Independent electronic music artists in Rio existed on the periphery of this bonanza, but still reaped the benefits of a climate that was much friendlier to alternative artistic expressions. Informal venues weren’t busted up as often, and permits for block parties were obtained without much of a fuss. The street parties thrived during the weekends, making for excellent meeting points between casual partygoers and the scrappy underground scene.

One of the best examples of the time was a street party called O/NDA. It was one of the biggest events catering to underground music culture in Rio, and enabled techno, house and noise to flourish. But just as independent artists and musicians were beginning to establish an audience, conditions around the city and the country began to deteriorate at a rapid pace. The one-two punch of an oil revenue crisis and a rise in violent crime occurred in tandem with “Operation Car Wash” – a massive anti-corruption operation that began in 2014 and is ongoing. Helmed by the Brazilian Federal Police, it uncovered the laundering of more than 9.5 billion dollars by government officials, resulting in the arrests of former president Luiz Inácio “Lula” Da Silva and former Rio governor Sergio Cabral, among others, and the impeachment of then-president Dilma Rousseff. Soaring unemployment and the worsening political, economic and public safety crises have made it nearly impossible for any sort of artistic endeavor, much less an underground culture, to thrive, and the city falling under the hands of the ultra-conservative politician Marcelo Crivella hasn’t helped much either.

Are we willing to burst our bubble or not? I think that’s the fundamental question that we’ve been asking ourselves in Rio for 300 years.

Érica Alves

Ananda Nobre and Érica Alves, both Rio de Janeiro natives, returned to the city in 2015 and 2016, respectively, right in the middle of its steady decline. They had become friends while they were separately trying to establish their music careers in the prolific São Paulo scene, with moderate success – Alves as a singer/songwriter focused on shoegaze and techno, and Nobre as a newly minted techno DJ ready to take her game to the next level. A set of personal circumstances (for Alves the dissolution of her former band, the Drone Lovers; and for Nobre, a lack of opportunities for artistic development) drove them back to Rio de Janeiro to start anew.

------------

> **PROBLEMS TO WORK ON**
**a.** Rewrite the passage of the account of Rio's underground electronic music scene starting with "Ananda Nobre and" and going on through "to start anew.", changing "steady decline" to "sharp decline".
**b.** Write the next part of the account of Rio's underground electronic music scene, picking up after its final sentence.
The listing has no connection to the account of Rio's underground electronic music scene.

> **COLLECTED DATA**

------------

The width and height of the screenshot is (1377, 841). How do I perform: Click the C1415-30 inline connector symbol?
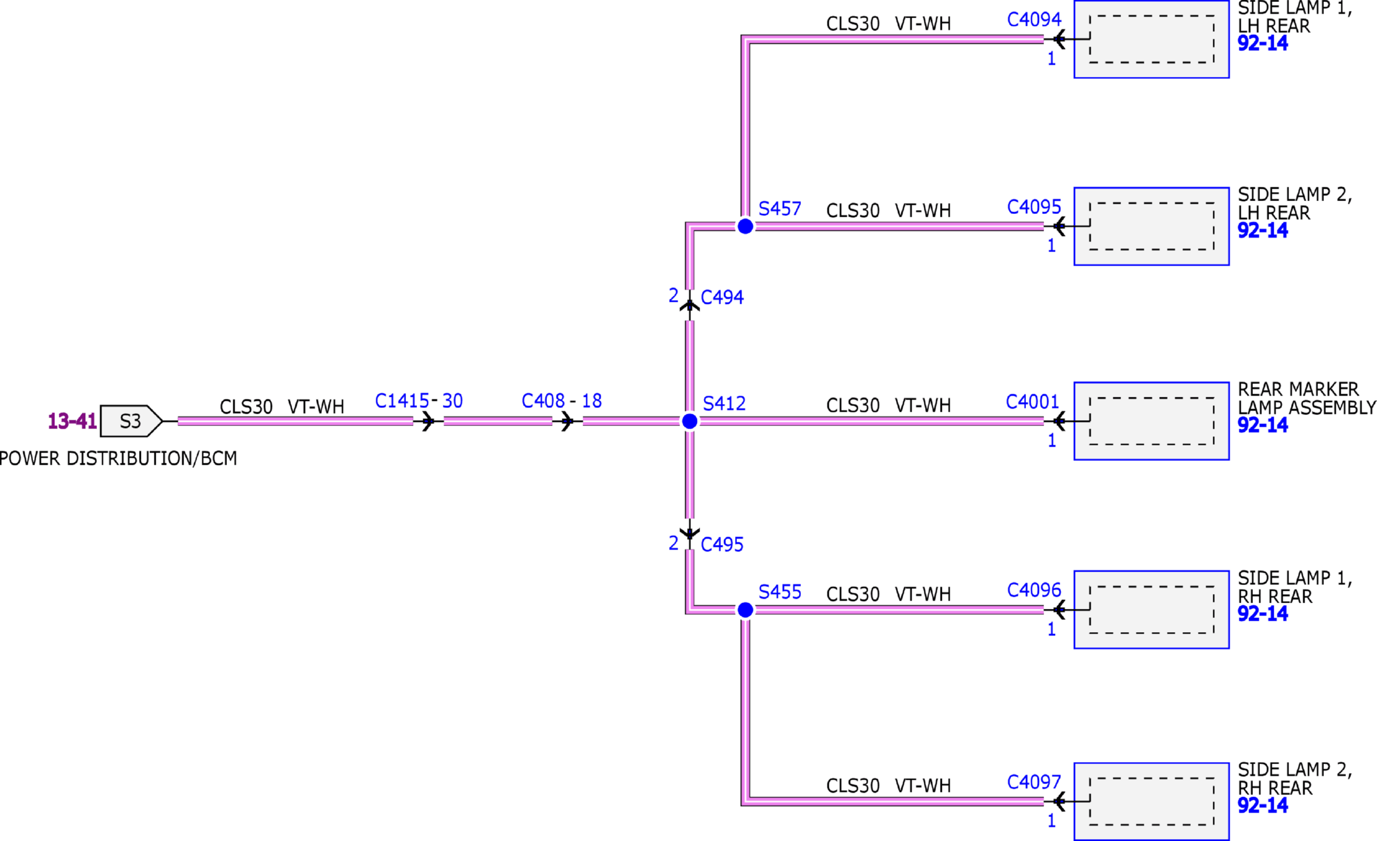tap(428, 421)
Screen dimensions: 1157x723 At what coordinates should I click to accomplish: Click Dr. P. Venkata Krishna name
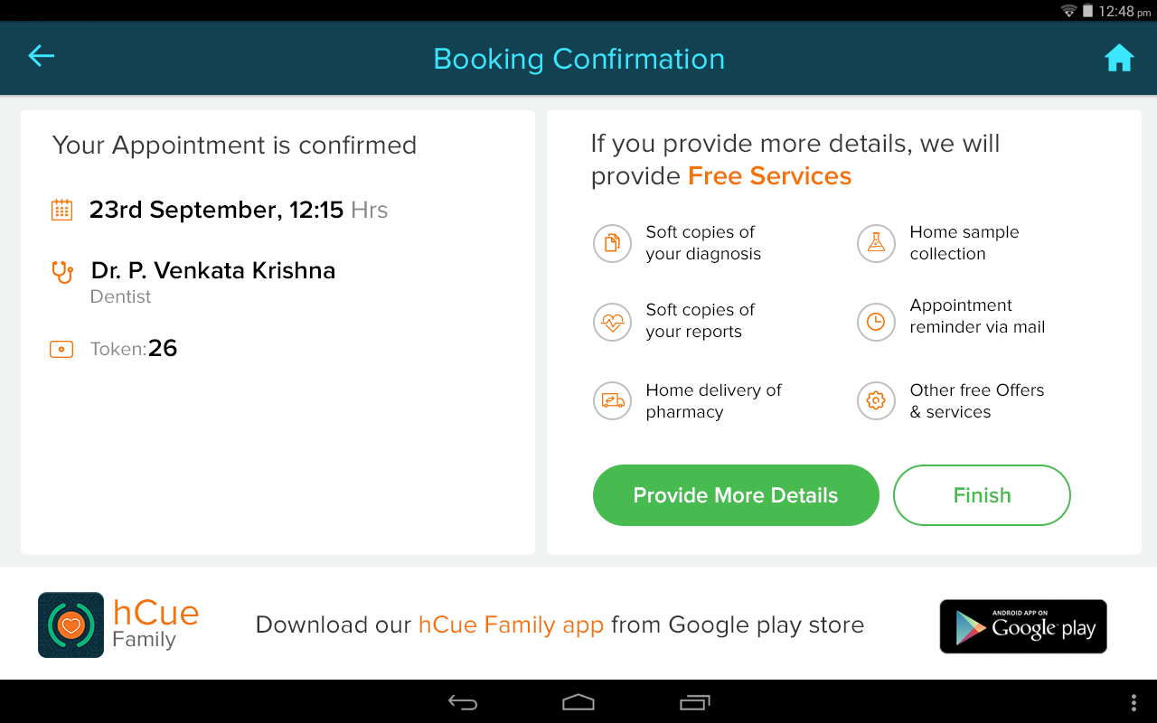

------------

> **ANSWERS IN ORDER**
**a.**
Ananda Nobre and Érica Alves, both Rio de Janeiro natives, returned to the city in 2015 and 2016, respectively, right in the middle of its sharp decline. They had become friends while they were separately trying to establish their music careers in the prolific São Paulo scene, with moderate success – Alves as a singer/songwriter focused on shoegaze and techno, and Nobre as a newly minted techno DJ ready to take her game to the next level. A set of personal circumstances (for Alves the dissolution of her former band, the Drone Lovers; and for Nobre, a lack of opportunities for artistic development) drove them back to Rio de Janeiro to start anew.

**b.**
For Nobre and Alves, Rio was a much needed blank slate; a big city with a smaller scene and a chance to build things from the ground up. Before their arrival, Alves explains that the relative safety and abundance of street parties with low or no cover charges had complicated the terrain for clubs, making it more enticing for audiences to attend outdoor events more in line with Rio’s beach culture. Over the past couple of years, however, block parties have become all but extinct.

“All of a sudden the clubs started to come back because the streets are not as safe anymore and the government is making it difficult for street parties to happen,” Alves explains on a call from her home. “The mayor didn’t even go to Carnival! Carnival is such an important and formative part of Rio culture. Because of his religious stance, he chose not to be present and he also cut funding from the community. There was no police on the streets. When it comes to culture, he abandoned the city.”

While clubs are now once again the main place to hear electronic music, they are faced with an increasingly impoverished public that isn’t accustomed to paying for an entrance fee. EDM festivals like Ultra Brasil and the Rio Music Carnival remain popular but, while they’re willing to pay attention to homegrown EDM acts like Alok and Marcelo Cic, they haven’t been very interested in booking leftfield live acts, much less women and LGBTQ performers. The underground community, say Alves and Nobre, has been systematically left to its own devices, with limited opportunities to perform and very little chance to earn a living as artists in one of the premiere culture capitals of the world.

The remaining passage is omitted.